The original president’s budget request greatly decreased HHS funding, however the BBA which was signed into law in December 2017, restored much of the funding, shifted some funds from mandatory to discretionary accounts, and added additional funding. Most of the originally planned decrease was due to a planned reduction in NIH funding of $8.6B and the elimination of the Low Income Home Energy Assistance Program (-$3.4B).  NIH funding was restored and increased by the BBA.

The budget request aims to strengthen Medicare, repeal and replace Obamacare, comprehensively reform Medicaid, and includes a strong focus on program integrity for all health programs. The budget would also streamline NIH administrative functions, and integrate Agency for Healthcare Research and Quality (AHRQ), National Institute for Occupational Safety and Health within CDC (NIOSH) and National Institute on Disability, Independent Living, and Rehabilitation within Administration for Community Living (NIDILR) and places them under NIH. The budget also includes $5B in new resources over the next five years to combat the opioid epidemic. The BBA adds an additional $10B beyond the original FY 2019 budget request for the opioid epidemic and serious mental illness.

Notable increases in bureau budgets include a $3.4B increase at the Health Resources and Services Administration (HRSA) mostly due to an increase in the Primary Health Care account, and a $500M increase at NIH over FY 2017 enacted levels.

The HHS IT budget showed a decrease of approximately $400M (-6.8%) from FY 2017 levels.

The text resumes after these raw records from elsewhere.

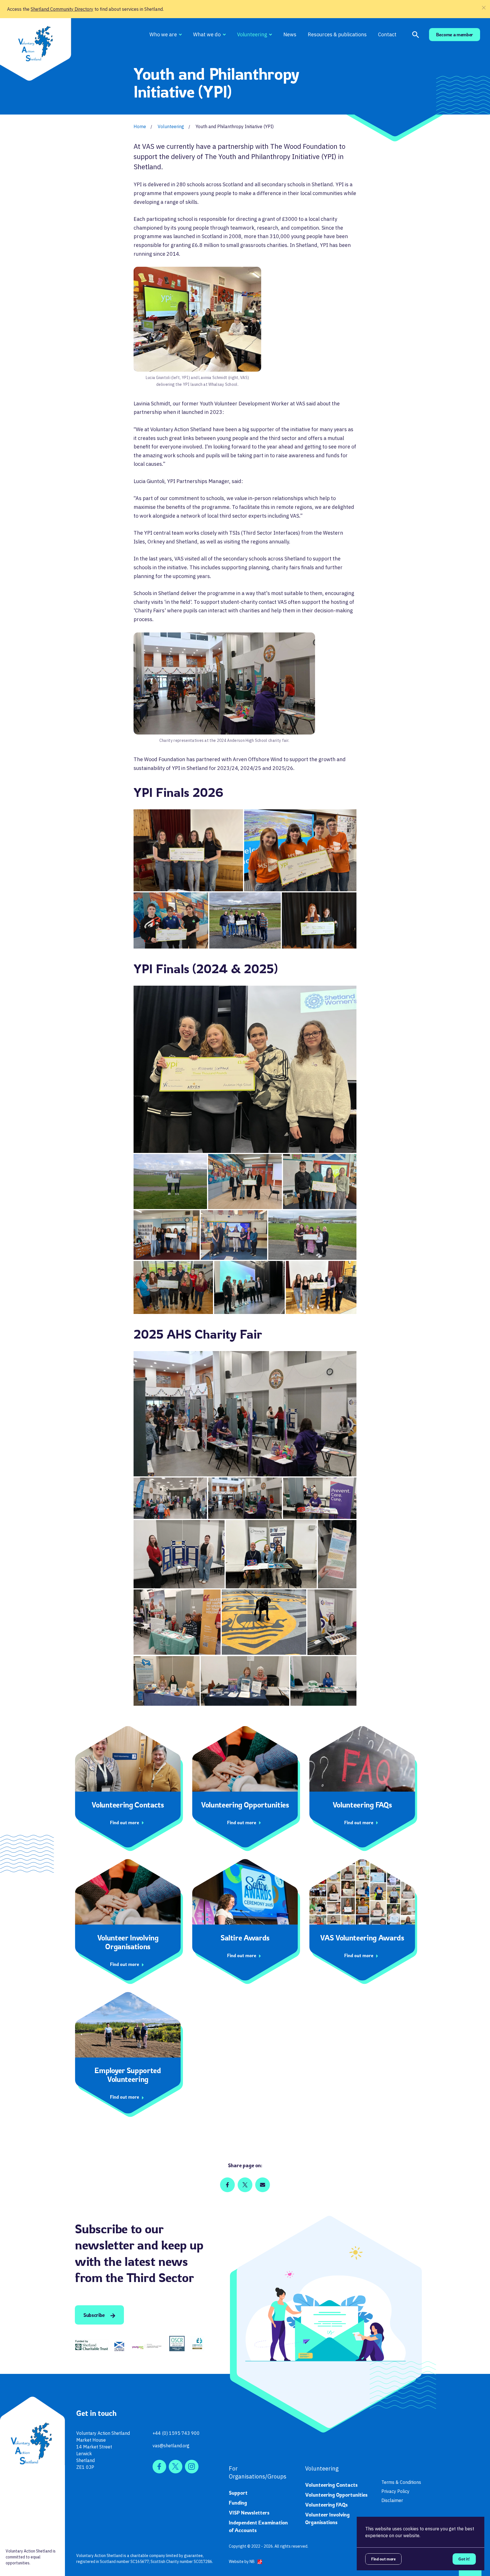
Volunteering (252, 34)
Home (140, 126)
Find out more (383, 2558)
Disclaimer (392, 2500)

HHS’ proposed Development, Modernization and Enhancement (DME) budget of $1.1B (20% of the total IT) is a 13% decrease from FY 2017 levels. HHS shows 603 total IT investments; the top 10 represent 32% of the total IT budget at $1.7B. $822M is slated for application costs which includes application development, support and operations, business software, distributed database services, middleware, mainframe database services, and mainframe middleware. The IT budget also includes $353M for cybersecurity. 

CMS retains the largest IT budget at $2.5B, showing a $209M decrease from FY 2017, followed by NIH with a $975M IT budget, showing a $59M decrease from FY 2017. 

Notable agency changes from FY 2017 include a 50% decrease at AHRQ, a 30% decrease at the Administration for Community Living (ACL), a 22% decrease at the Administration for Children and Families (ACF), and a 20% decrease for Departmental Management.

CDC’s Surveillance Data Platform investment showed the most notable change from FY 2017 to FY 2019 with an increase of $46M (+2155%). This program is a web-based, integrated data collection platform that provides and supports services for public health surveillance data collection, analysis and dissemination efforts across the agency and with CDC public health partners.